Keywords

1 Introduction

Networks-on-chip (NoC) are widely known as the most promising solution to handle inter-core communication in multi- and many-core architectures. NoCs provide a power-efficient infrastructure with scalable bandwidth for on-chip communication. As the core count and workload complexity of chip multiprocessors (CMP) and multi/many-processor systems-on-chip (MPSoC) increase, the rate and complexity of on-chip communication raise considerably. Consequently, there is always a growing demand for NoCs with higher throughput and lower latency.

NoC bit width (flit size) is a first-order design parameter that highly affects the maximum network bandwidth and packet latency. This parameter determines the bit-width of all NoC datapath components (i.e. link, buffer, and crossbar).
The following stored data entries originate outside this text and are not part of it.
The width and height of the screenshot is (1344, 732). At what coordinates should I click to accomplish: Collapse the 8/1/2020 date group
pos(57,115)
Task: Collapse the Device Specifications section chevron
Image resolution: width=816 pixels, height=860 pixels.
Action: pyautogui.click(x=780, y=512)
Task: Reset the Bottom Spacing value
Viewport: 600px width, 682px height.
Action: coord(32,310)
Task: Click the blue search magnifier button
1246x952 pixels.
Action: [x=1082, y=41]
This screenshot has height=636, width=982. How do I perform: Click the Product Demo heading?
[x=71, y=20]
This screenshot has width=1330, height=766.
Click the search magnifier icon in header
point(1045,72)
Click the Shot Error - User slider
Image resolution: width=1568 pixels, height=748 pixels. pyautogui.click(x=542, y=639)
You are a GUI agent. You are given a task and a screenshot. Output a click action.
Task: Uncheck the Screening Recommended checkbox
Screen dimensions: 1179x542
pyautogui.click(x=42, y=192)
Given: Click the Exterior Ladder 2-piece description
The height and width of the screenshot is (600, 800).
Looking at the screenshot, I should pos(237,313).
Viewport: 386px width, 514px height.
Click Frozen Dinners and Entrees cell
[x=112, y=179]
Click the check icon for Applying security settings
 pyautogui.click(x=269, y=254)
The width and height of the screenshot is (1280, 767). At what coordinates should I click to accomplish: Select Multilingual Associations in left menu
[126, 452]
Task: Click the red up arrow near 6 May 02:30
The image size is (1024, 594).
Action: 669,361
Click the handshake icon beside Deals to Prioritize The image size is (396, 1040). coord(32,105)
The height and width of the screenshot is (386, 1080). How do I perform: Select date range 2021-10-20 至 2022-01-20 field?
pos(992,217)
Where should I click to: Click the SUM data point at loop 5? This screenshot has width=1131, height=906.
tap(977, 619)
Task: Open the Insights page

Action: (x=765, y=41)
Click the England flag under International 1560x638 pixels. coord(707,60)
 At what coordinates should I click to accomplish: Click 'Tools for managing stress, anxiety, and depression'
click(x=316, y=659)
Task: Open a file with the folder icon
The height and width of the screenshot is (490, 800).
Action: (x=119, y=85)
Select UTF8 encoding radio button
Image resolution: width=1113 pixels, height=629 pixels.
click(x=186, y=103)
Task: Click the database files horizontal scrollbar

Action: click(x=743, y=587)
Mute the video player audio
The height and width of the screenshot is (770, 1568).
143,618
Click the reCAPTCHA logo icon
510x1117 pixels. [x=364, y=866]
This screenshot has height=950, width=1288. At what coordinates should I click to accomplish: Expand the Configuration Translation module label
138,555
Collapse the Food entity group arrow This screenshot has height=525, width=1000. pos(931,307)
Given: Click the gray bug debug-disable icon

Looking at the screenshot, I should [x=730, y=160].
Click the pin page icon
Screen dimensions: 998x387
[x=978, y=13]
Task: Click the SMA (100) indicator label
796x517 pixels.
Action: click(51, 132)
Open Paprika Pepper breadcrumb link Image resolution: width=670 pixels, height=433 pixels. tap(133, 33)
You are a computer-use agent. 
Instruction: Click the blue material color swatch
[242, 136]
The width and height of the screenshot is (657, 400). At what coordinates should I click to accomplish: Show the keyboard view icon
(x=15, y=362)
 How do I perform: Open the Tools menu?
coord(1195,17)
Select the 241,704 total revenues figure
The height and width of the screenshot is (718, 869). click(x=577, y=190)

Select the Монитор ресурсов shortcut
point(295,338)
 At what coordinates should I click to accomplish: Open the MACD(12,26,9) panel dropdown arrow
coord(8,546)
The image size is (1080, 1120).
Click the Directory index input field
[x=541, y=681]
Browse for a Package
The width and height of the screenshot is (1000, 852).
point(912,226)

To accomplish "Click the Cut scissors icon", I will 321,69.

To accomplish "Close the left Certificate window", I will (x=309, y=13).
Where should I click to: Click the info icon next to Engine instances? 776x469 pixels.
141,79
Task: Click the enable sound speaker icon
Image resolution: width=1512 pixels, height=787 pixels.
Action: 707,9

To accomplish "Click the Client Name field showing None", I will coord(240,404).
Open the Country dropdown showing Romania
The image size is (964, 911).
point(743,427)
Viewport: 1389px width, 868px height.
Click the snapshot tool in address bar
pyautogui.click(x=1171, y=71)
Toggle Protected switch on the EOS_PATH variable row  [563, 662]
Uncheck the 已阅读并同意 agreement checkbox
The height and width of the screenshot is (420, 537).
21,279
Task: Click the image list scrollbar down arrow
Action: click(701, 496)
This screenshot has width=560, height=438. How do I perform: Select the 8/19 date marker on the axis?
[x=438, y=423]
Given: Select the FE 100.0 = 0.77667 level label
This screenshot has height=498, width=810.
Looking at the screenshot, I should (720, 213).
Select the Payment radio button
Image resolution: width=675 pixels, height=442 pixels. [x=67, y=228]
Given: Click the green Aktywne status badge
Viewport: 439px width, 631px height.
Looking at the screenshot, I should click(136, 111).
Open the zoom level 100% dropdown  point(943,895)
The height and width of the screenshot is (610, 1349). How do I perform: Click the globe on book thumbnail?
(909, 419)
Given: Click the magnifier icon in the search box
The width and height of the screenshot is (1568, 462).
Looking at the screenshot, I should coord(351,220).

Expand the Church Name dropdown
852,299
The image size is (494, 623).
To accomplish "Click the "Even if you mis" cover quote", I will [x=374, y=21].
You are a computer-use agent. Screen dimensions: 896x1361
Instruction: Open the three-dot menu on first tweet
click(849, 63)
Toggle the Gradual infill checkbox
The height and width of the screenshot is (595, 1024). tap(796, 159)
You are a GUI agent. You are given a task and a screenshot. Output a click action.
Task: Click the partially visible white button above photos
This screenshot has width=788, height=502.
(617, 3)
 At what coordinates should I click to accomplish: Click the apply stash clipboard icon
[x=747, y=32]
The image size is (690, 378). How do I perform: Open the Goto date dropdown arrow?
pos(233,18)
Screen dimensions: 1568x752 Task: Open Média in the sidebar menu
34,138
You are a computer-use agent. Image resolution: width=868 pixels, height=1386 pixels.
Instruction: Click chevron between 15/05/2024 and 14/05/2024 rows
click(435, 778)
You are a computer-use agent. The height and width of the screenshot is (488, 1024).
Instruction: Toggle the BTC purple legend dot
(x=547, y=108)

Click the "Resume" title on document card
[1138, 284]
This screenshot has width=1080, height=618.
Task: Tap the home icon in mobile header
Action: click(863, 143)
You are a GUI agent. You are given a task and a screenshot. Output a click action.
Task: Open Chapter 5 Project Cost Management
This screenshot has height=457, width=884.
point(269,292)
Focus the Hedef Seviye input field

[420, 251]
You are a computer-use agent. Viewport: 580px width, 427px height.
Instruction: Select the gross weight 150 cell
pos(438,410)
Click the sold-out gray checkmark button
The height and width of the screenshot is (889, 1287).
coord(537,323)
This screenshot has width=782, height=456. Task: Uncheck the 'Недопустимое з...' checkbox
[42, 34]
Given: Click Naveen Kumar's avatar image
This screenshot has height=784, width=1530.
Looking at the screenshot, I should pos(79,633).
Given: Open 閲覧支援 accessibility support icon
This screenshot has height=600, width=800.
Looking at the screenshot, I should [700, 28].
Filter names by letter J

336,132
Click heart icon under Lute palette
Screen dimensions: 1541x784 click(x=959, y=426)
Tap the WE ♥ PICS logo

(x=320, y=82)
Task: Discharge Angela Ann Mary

As a result, in addition to its impact on performance, bit-width also plays an important role in determining the total NoC implementation cost and power consumption.

Performance metrics always favor enlarging bit-width (as long as the cost constraint allows), because wider links decrease packet serialization overhead, thereby enhance both the speed and throughput of networks.

Recent NoC designs and commercial implementations use links as wide as 128 [1, 2], 144 [3], 160 [4], 256 [5], and 512 bits [6] to maximize performance with respect to area constraints. However, the message size, that is the amount of data transmitted at each network transaction, varies significantly in realistic workloads [7]. For example, in a typical CMP workload, the traffic consists of long data and short control packets. Data packets composed of multiple flits to transfer a cache block, while control packets transfer request and coherency messages that contain a memory/IO address plus a few control bits. Whereas the former benefits from larger bit widths, the latter cannot even fill half of the bit width at each transfer [8].

In some recent studies, it has been shown that a considerable portion of traffic in CMP workload is the short request and coherency packets [7, 9, 10]. For example, it has been shown that more than 78% of the packets in the PARSEC suite programs [11] are short control packets (request or coherency), whereas the remaining packets are long and contain a full 64B cache line [9]. Very different packet sizes (from 8-bit control packets to data packets with kilobits of data) are also reported for multimedia and telecommunication workloads implemented on application-specific NoCs [12]. As mentioned before, NoCs enlarge bit-width to reduce data serialization overhead of time-critical data packets, but this results in considerable bandwidth waste and resource underutilization when sending short packets: A short control flit uses part of the bit-width, leaving the remaining bits idle and the link underutilized. Buffers are also become underutilized in conventional NoCs, because those buffer slots that keep control packets have many bits zero-padded. However, conventional switch allocators allocate the switch output (and the corresponding downstream link) to a single flit, regardless its bit-width usage.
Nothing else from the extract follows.